In this article – the final in the Succession Series by Baker Tilly International – the author considers how business succession has been redefined, the rewards available to those that get it right, the challenges they will have to overcome, the dynamics they should embrace and the strategies they must adopt to be successful.
Family business succession is not new but it is receiving more and more media attention as the Baby Boomer generation face the inevitable challenge of transitioning their business to new managers and owners; it’s not a question of if, it’s only a question of when.
This challenge is not going well, with 53% of Baby Boomer business owners globally (Europe 57.5%) not having commenced a succession process. By 2020 this generation will be aged between 56 and 74, with the weighting heavily toward the older age. They represent between 15% and 30% of the population in countries across the globe (Europe’s average is 25%) and they presently control much of the privately owned businesses around the world. Many of these businesses may be small but as a group they are a global powerhouse all living the same transition. In five plus years, trillions of dollars worth of businesses globally will have shifted into the hands of new managers and owners.
In this transition lies great risk and opportunity; risk for those who do not act ahead of the curve and are left behind, and opportunity for those that do move early. An even greater opportunity exists for the new generation of owners and managers to acquire a suite of businesses from the exiting generation and seize dominant positions in their markets of choice.
The key to exploiting this risk and opportunity lies in understanding how succession in families and businesses has been reset and redefined. Succession has been slow to emerge in our markets but its presence is now clearly evident.
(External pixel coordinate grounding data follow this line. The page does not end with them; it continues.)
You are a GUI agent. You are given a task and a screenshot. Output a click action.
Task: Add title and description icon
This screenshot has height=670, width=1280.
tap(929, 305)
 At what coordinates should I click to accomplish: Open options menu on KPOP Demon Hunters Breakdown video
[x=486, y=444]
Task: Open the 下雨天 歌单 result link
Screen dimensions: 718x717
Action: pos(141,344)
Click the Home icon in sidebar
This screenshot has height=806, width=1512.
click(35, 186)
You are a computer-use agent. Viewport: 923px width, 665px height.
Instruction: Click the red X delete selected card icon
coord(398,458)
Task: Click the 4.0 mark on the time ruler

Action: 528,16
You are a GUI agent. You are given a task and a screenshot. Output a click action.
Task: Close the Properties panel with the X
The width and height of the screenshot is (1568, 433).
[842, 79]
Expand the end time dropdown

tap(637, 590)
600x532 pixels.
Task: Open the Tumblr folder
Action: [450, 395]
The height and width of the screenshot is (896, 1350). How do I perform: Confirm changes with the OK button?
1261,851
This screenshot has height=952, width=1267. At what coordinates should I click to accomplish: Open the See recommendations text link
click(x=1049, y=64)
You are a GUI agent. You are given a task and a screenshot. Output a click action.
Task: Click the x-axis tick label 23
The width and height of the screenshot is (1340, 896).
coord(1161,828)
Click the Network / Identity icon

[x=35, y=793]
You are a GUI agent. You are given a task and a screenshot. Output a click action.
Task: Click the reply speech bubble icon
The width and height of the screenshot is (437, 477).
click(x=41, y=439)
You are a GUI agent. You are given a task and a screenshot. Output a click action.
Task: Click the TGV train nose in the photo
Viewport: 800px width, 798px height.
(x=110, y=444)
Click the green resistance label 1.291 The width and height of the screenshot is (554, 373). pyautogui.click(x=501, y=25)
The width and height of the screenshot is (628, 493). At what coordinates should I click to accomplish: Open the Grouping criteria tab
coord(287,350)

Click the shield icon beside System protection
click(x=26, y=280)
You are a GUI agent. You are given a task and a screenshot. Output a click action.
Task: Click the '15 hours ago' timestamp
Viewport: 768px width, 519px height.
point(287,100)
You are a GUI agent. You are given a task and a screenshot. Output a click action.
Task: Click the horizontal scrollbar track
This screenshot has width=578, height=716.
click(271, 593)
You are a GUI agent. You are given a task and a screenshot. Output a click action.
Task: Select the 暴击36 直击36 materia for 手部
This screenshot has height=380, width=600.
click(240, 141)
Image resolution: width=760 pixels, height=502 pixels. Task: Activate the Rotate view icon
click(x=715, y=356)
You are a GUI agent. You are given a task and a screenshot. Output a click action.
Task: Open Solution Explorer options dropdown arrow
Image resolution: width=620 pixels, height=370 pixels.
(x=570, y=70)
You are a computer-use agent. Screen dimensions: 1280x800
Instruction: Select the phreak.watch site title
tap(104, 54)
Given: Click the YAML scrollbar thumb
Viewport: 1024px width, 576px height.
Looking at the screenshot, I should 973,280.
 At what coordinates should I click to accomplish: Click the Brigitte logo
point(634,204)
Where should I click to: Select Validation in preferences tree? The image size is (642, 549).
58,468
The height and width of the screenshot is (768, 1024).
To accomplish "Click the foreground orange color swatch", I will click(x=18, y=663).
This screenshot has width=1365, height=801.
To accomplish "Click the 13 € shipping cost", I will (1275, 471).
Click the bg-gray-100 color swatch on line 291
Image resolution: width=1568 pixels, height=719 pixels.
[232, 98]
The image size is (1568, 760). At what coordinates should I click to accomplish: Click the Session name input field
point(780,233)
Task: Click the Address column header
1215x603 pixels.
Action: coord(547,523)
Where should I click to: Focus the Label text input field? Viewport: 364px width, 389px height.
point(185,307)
It carries with it risk but will deliver great rewards and losses; it should not be ignored.
Family business succession has changed in the 21st century. This change might be best expressed by simply saying, passing is the era of ‘family business’ and coming is the era of ‘families that are in business’.
In the past, succession was often very informal with no real planning – it was something that just happened. Children joined the family business in the first instance as they were trusted, convenient, and willing to work hard for modest rewards with the prospect of long term returns. Their involvement created a sense of obligation in the parents and a sense of entitlement in the children. Often children had no burning desire to do other things and joining the family business was seen as the least line of resistance to existing expectations. This was the path for sons with equal inheritance, no matter what their skill, with the eldest assuming the mantle of control. As for daughters, they received no interest in the business and only an equity in other assets as they were expected to get married and have their own families. This was an era in which family obligation outweighed individual self-determination and the standing assumption was that the business would remain in family hands from generation to generation.
Today the circumstances and expectations are quite different, and this has created an uncertainty that is challenging many families in business. For families that choose to be in business, these challenges are amplified by the complexity of business today, with globalisation, the internet and digitalisation, and the changing landscape of consumer preferences requiring many to adapt their businesses and business models to remain competitive.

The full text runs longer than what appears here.